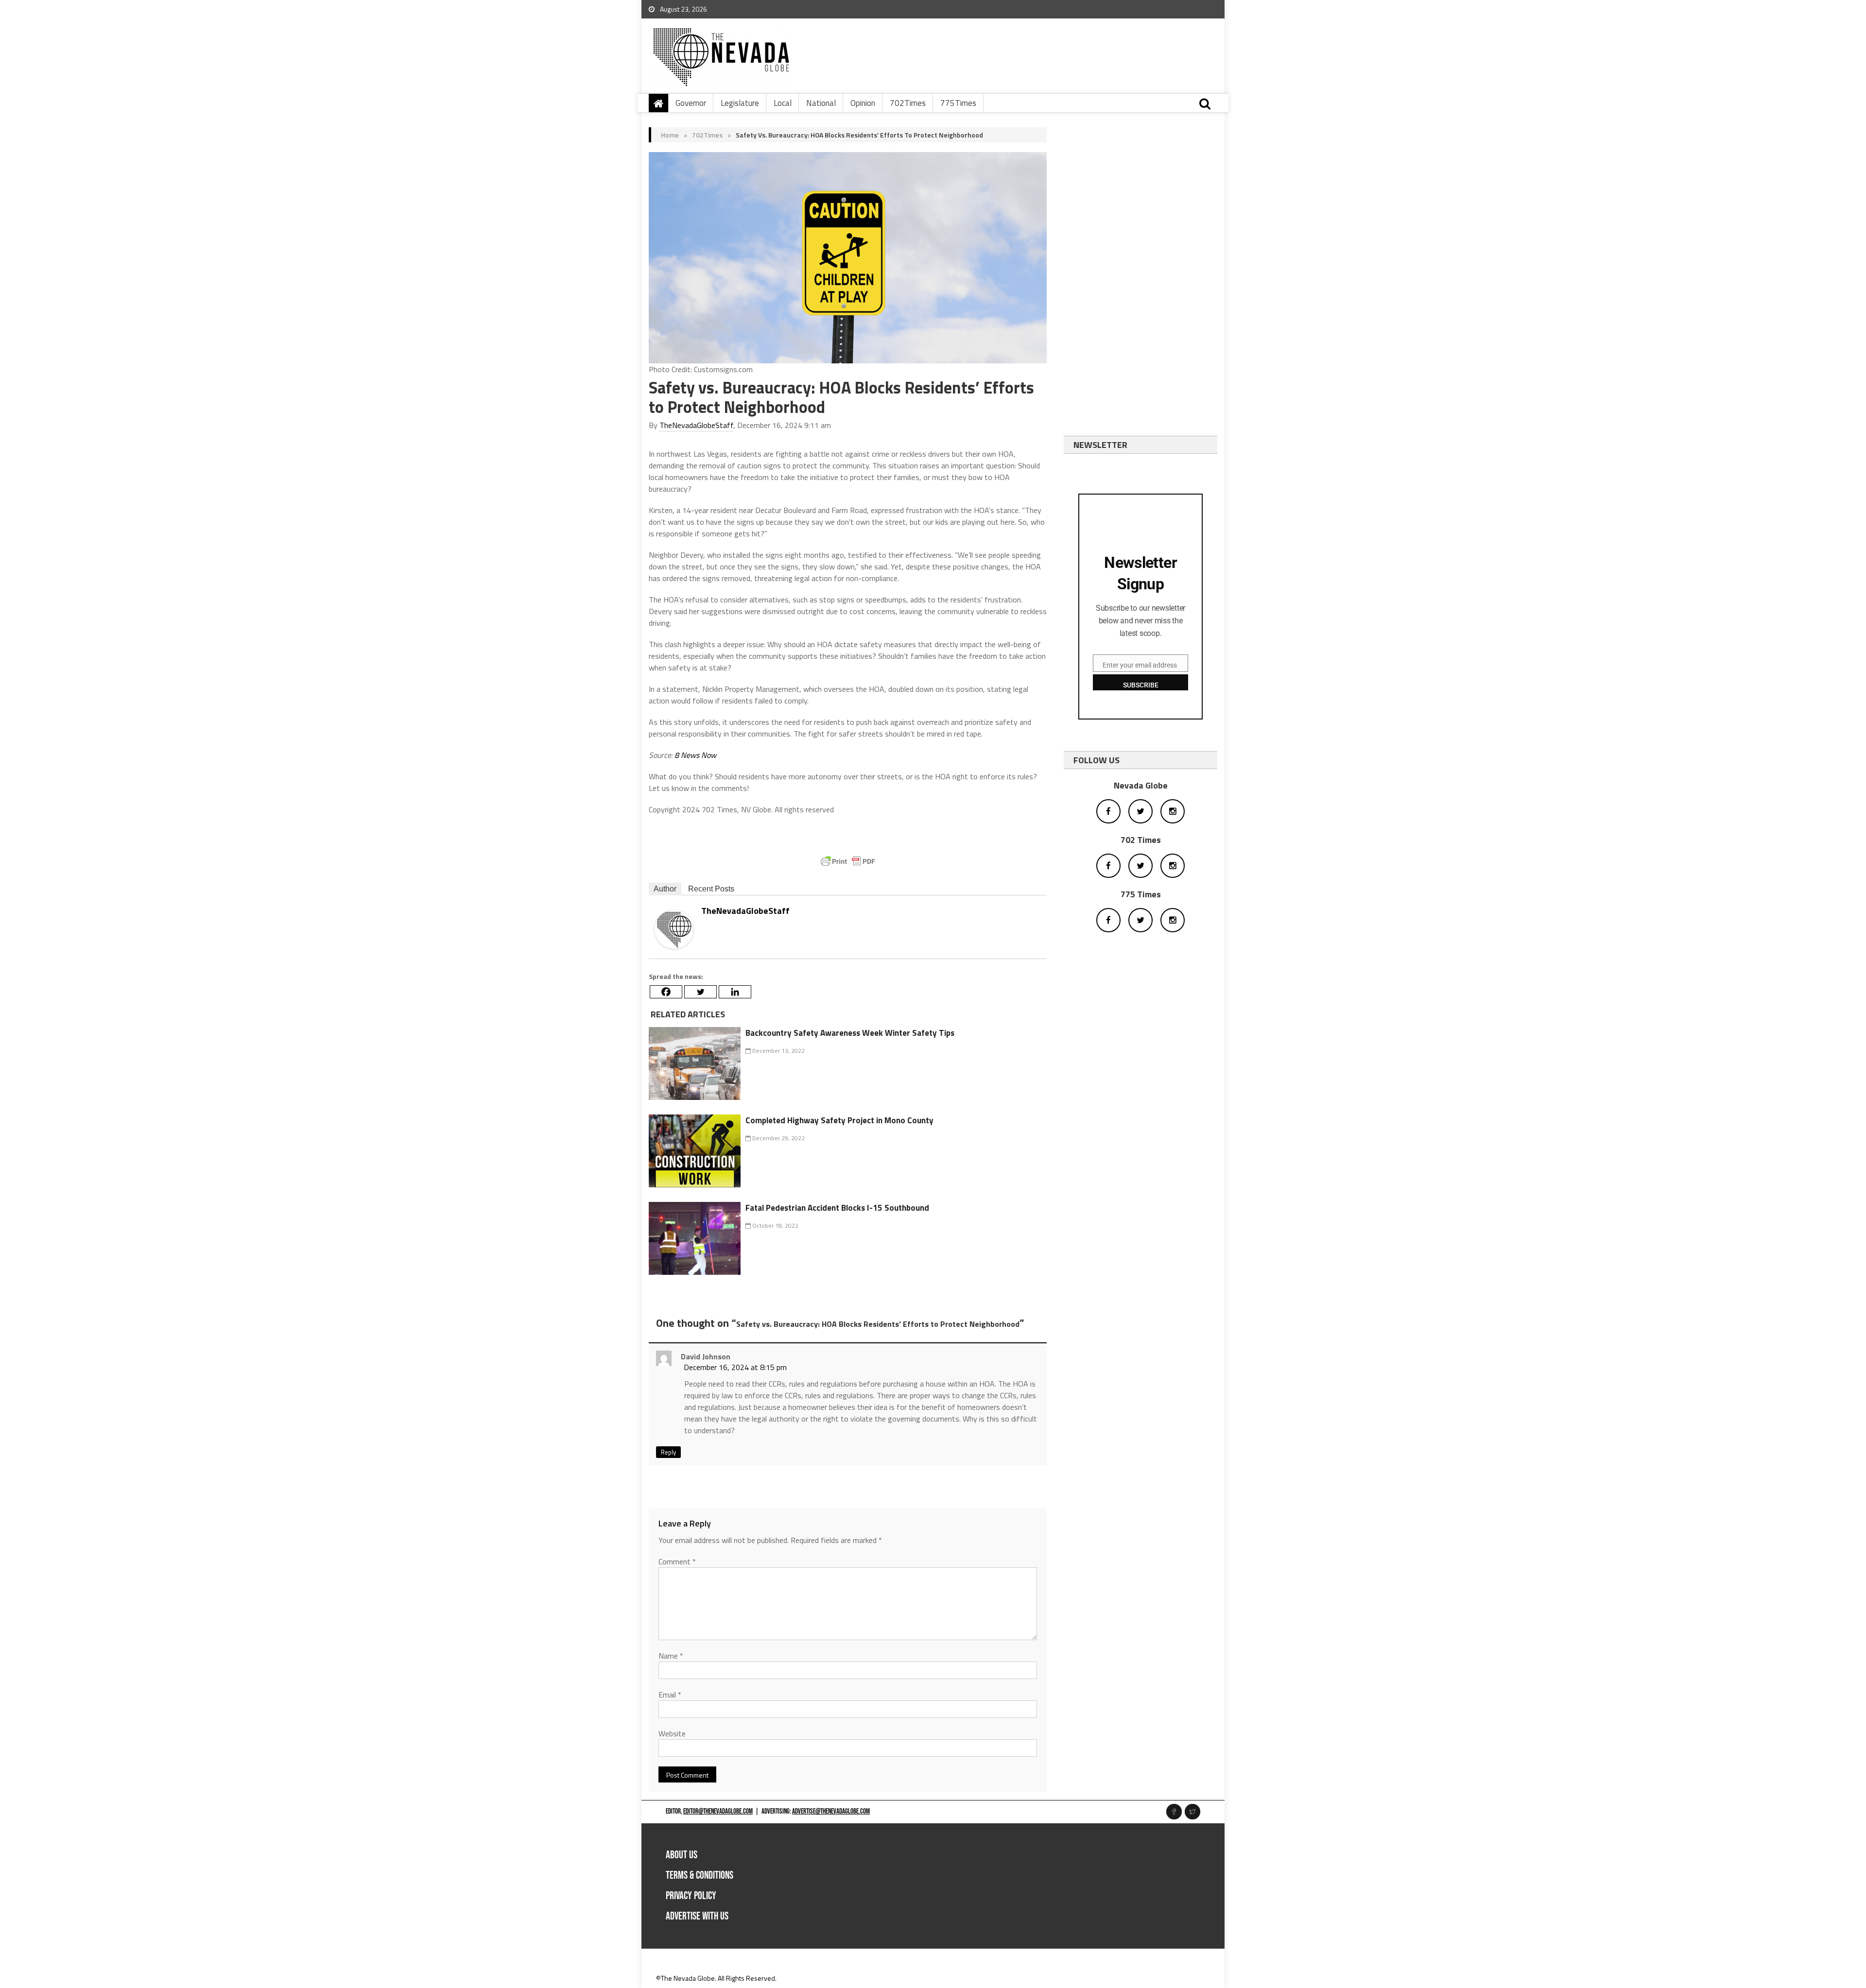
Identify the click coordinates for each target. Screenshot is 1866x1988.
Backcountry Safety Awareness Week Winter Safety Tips (849, 1033)
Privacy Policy (691, 1895)
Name (670, 1656)
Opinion (862, 103)
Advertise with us (697, 1916)
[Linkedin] (735, 991)
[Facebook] (666, 991)
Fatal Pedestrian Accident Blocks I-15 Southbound (837, 1207)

------------------------------------

Your reply should be the lines from the one that contains "Opinion (862, 103)" through the end of the listing above, repeated exactly.

Opinion (862, 103)
Advertise with us (697, 1916)
[Linkedin] (735, 991)
[Facebook] (666, 991)
Fatal Pedestrian Accident Blocks I-15 Southbound (837, 1207)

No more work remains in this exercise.